=== WHAT TO WORK ON ===
Whenever a line in the data holds the string "Expand", pull that line out.

=== SUPPLIED ENTRIES ===

•••••

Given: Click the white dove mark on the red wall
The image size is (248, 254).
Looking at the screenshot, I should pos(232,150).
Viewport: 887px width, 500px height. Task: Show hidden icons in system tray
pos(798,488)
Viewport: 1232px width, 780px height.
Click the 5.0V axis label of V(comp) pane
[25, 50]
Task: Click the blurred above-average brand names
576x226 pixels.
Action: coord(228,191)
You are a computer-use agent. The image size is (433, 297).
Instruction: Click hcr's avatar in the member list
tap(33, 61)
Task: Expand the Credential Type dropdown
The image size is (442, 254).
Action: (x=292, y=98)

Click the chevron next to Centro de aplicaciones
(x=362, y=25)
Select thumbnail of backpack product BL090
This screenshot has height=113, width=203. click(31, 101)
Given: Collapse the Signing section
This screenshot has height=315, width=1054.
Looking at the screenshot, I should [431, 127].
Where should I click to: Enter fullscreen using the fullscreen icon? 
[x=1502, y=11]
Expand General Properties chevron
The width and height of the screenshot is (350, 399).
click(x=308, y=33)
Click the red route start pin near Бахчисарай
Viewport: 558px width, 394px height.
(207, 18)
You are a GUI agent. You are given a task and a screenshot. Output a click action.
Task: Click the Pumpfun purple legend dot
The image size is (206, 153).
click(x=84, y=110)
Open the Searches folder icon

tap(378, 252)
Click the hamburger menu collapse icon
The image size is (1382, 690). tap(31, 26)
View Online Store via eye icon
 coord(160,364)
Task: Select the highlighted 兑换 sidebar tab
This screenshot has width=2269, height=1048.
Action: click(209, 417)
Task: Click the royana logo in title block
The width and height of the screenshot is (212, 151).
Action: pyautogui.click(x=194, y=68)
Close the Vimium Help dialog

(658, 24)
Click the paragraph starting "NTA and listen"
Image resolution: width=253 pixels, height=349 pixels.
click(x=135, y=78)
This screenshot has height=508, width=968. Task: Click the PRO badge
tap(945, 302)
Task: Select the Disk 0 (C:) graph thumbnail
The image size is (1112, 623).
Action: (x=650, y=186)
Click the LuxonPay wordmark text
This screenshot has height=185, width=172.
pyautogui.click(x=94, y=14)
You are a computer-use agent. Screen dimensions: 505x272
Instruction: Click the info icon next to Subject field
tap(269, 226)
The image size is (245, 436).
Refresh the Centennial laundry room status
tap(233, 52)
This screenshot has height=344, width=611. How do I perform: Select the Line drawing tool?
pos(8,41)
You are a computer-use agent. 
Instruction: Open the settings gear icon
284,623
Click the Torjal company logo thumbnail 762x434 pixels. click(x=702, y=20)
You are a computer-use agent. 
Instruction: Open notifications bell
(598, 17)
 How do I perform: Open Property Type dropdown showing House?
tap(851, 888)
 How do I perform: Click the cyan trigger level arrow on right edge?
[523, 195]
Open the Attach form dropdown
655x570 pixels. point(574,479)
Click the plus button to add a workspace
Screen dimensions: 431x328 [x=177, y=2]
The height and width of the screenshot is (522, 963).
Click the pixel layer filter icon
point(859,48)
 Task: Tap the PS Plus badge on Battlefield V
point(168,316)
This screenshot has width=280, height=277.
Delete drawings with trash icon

•••••

=== TASK ANSWER ===
Task: Expand the Credential Type dropdown
Expand General Properties chevron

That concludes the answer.